Gerda was looking up at the clouds, riveted by something her mother couldn’t see. Then she turned her face back to Angela, curious. ‘But do you
really
hope to die? I don’t ever want to die.’

The boy with his chestful of paper medals stopped singing ‘Happy Birthday’ in the middle of a note, pulled his hand from his mother’s (who was smiling at a stranger, her eyes intimating ‘Isn’t he great?’), with a sudden jerk, fun, easy, and ran across the road without a care, glimpsing a park on the other side, the tops of trees under a blue and rose sky; football, of course, after a gap of two months, the happy game from a lost green life – ‘Come on, Mummy,’ hope called, peremptory, over his shoulder, not missing a beat, and as time split, he skipped off the pavement – dodging and weaving between the traffic, which screamed to a halt, hooted, braked – his mother tried to run after him but the stream of cars as the sun went down was suddenly thicker, blinder, more pressing; crowds were driving in to watch the celebrities; they surged on, pitiless; she couldn’t see him, only the red-lit metal flanks of the cars, their lights flicking on as the pink sun set, so that everything became a confusion of signals – in the end, with a hopeless, nameless, terror, and because not to go was impossible, she threw herself out into the flashing river, suddenly skinless, a bag of wounds, was carried across by luck, and fear, telling herself, ‘They will not kill you, they will not kill you, you have to save him, then you can die’; all that she held in her mind was love, love and the horror of losing it, but that Silver thread pulled her through the maze; she saw him, suddenly, curled in a ball of blue coat and old shoes on the traffic island, shocked, stunned, a boy of stone, and as the cold draught from a speeding lorry pulled her up short just before it hit her, she plunged through a gap, she had him, her boy; love crushed his medals, she snatched, she held. ‘You could have been killed, you could have been killed.’ He clutched her, sobbing.
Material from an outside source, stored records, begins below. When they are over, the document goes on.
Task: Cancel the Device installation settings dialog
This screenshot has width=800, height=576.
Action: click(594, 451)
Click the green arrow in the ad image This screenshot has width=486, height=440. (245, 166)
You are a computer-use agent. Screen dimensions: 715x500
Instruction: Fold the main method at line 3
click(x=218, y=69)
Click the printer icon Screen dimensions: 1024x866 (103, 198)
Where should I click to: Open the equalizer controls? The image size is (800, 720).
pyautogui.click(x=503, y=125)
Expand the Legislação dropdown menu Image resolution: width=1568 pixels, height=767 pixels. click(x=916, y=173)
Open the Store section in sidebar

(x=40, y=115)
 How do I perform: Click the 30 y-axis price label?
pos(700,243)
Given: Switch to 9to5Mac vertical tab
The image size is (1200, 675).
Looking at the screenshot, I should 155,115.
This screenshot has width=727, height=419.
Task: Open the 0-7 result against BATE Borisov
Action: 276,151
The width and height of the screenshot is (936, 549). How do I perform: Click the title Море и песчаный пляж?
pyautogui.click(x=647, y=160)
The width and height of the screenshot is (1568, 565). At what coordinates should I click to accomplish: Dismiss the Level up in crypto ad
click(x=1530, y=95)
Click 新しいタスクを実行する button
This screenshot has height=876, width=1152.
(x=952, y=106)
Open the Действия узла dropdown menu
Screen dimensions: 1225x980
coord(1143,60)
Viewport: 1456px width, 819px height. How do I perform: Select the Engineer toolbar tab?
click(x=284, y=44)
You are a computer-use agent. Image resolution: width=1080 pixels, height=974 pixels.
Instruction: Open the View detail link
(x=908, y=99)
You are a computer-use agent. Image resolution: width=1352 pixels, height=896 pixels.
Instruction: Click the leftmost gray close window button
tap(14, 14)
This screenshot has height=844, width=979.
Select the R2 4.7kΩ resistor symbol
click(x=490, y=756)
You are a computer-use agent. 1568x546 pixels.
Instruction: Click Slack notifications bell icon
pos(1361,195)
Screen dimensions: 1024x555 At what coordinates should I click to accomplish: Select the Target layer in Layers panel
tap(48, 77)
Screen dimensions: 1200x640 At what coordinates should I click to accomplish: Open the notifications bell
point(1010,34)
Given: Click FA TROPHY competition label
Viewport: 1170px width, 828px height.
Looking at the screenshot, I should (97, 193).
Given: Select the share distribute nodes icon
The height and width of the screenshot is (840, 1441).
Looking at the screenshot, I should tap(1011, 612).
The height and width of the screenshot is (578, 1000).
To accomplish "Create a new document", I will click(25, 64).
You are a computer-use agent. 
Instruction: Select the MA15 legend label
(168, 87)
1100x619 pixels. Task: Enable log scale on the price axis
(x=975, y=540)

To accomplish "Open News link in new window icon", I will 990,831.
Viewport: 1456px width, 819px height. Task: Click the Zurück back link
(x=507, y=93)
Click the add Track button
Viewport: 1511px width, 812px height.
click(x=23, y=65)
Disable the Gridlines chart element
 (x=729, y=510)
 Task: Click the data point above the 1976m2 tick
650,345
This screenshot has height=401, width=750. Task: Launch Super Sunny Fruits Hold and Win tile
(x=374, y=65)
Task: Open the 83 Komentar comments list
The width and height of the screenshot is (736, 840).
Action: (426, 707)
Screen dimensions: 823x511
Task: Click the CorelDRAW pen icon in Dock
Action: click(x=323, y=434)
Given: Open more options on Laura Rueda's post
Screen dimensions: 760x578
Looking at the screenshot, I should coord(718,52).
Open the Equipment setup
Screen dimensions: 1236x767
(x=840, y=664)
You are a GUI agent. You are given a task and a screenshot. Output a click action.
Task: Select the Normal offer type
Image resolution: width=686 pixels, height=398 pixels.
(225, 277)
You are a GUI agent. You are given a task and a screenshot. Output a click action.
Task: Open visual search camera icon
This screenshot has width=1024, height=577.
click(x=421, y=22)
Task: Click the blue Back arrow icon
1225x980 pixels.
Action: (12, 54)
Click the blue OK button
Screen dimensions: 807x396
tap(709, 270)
He had not been killed.

The cars press on towards the Gala. Some stars are going early, to check sound and lights.

‘Did you see that?’ squeaks Lil Missy M, peering through the window of her limousine. ‘Crazy little kid ran right across the road.’

‘Kids are freakin’ crazy,’ says her bodyguard, swallowing a pill, then taking another. ‘Don’t worry, baby. Everything’s cool.’

In the rest of the city, life is nearly normal, in the afternoon, in the early evening, normal for a city recovering from chaos, a city eager to be normal again. The swimming-pool where Zoe and Viola work stays open till ten, six days a week. It is warm and bright: people feel happy. Milly feels good, washing and polishing. She’s talked to Samuel about Father Bruno. They will stay with the Brothers, because they are needed, stay and remind them that Jesus is love. Milly likes to clean, because it makes life better. She likes the children who come to the pool. She likes Zoe, who’s a good person; she’s seen her at the market, making a speech against the war; the mike didn’t work, and hardly anybody listened, but Zoe kept on talking, to the muddy water. Milly cleans Zoe’s office especially well, and sticks back the curling corners of her anti-war posters. Like Milly, Zoe always comes in early.